Loi indigne

Les prochains Jeux olympiques d'hiver s'amorcent dans 10 jours à Sotchi, en Russie. Rarement aura-t-on autant parlé des JO pour des raisons non sportives avant la cérémonie d'ouverture.
Avant les Jeux, chaque pays est préoccupé à choisir et évaluer les chances de ses équipes nationales. D'ordinaire, il y a aussi un bon lot de spéculations sur les infrastructures d'accueil : le stade sera-t-il prêt à temps, comme la question s'est posée pendant des mois avant les Jeux de Montréal en 1976.
Pour ces Jeux à Sotchi, la couverture pré-olympique a pris une tournure inattendue avec la promulgation, en juin 2013, d'une loi interdisant la promotion des pratiques homosexuelles auprès des mineurs. Depuis, de nombreux athlètes, artistes et militants des droits de la personne sont sortis sur la place publique pour décrier cette loi qui, si elle ne criminalise pas l'homosexualité - elle n'est plus un crime en Russie depuis 1993 - en définit les pourtours avec un coup de crayon de criminalisation.
Cette initiative du gouvernement de Vladimir Poutine, si elle l'a rendue impopulaire dans plusieurs régions du monde, n'aurait pas heurté sa cote de popularité auprès de l'électorat russe. L'été dernier, un sondage rapporté par la BBC affirmait que la moitié des Russes sont d'avis que la population homosexuelle ne devrait pas jouir des mêmes droits que les autres...
La dernière personnalité à décrier cette loi inacceptable pour tous ceux qui, comme LeDroit, défendent les droits de la personne, est l'ex-tenniswoman Martina Navratilova. Elle prie le Comité international olympique de défendre les droits des athlètes.
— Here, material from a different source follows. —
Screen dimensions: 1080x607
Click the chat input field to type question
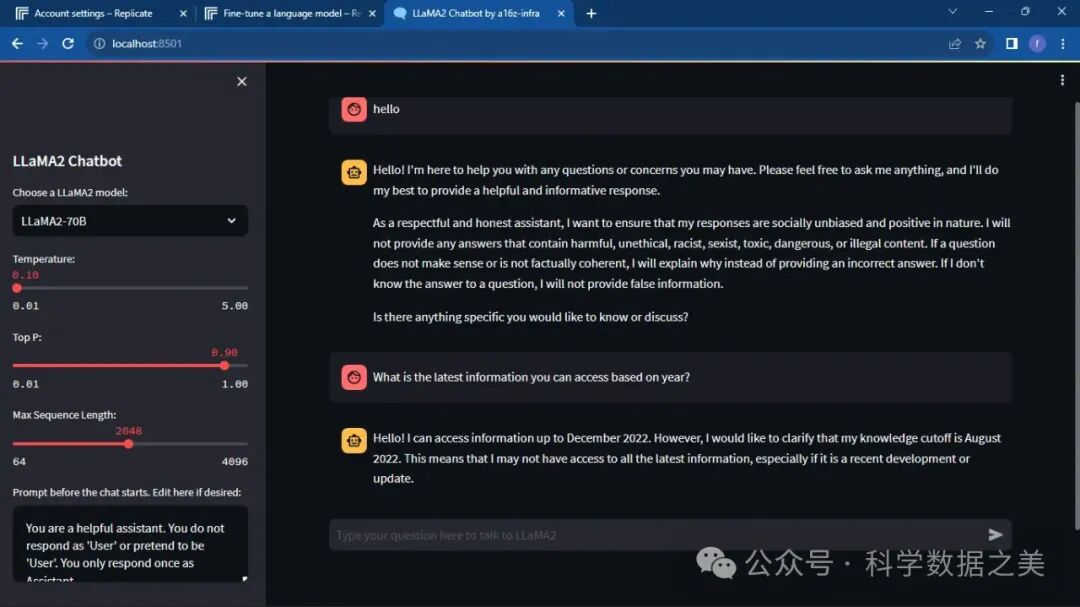[650, 535]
Mais c'est justement la nuance que cette loi ténébreuse du gouvernement Poutine apporte. Les droits des athlètes ne sont bafoués comme tel. Ils ne sont limités que dans la promotion qu'ils pourraient faire de l'homosexualité. Par définition, ils défendent les couleurs de leurs pays, pas une orientation sexuelle qui demeure une affaire privée, comme leurs convictions religieuses par exemple.
Évidemment, plusieurs athlètes libre-penseurs se sentant provoqués cherchent des manières discrètes d'afficher ou leur orientation ou leur appui à la communauté homosexuelle.
Dans ces questions extra-sportives, il est vrai que le CIO tente d'ordinaire de ménager la chèvre et le chou.
Vladimir Poutine a placé le CIO dans une position inconfortable.
La principale porte de sortie du CIO est d'encourager le gouvernement russe d'abroger cette loi. M. Poutine s'est montré sensible à l'opinion publique internationale en libérant récemment les manifestantes du groupe Pussy Riot et le magnat du pétrole Mikhaïl Khodorkovski.
Il pourrait aller un pas plus loin en tirant un trait sur cette loi indigne d'un pays du G8.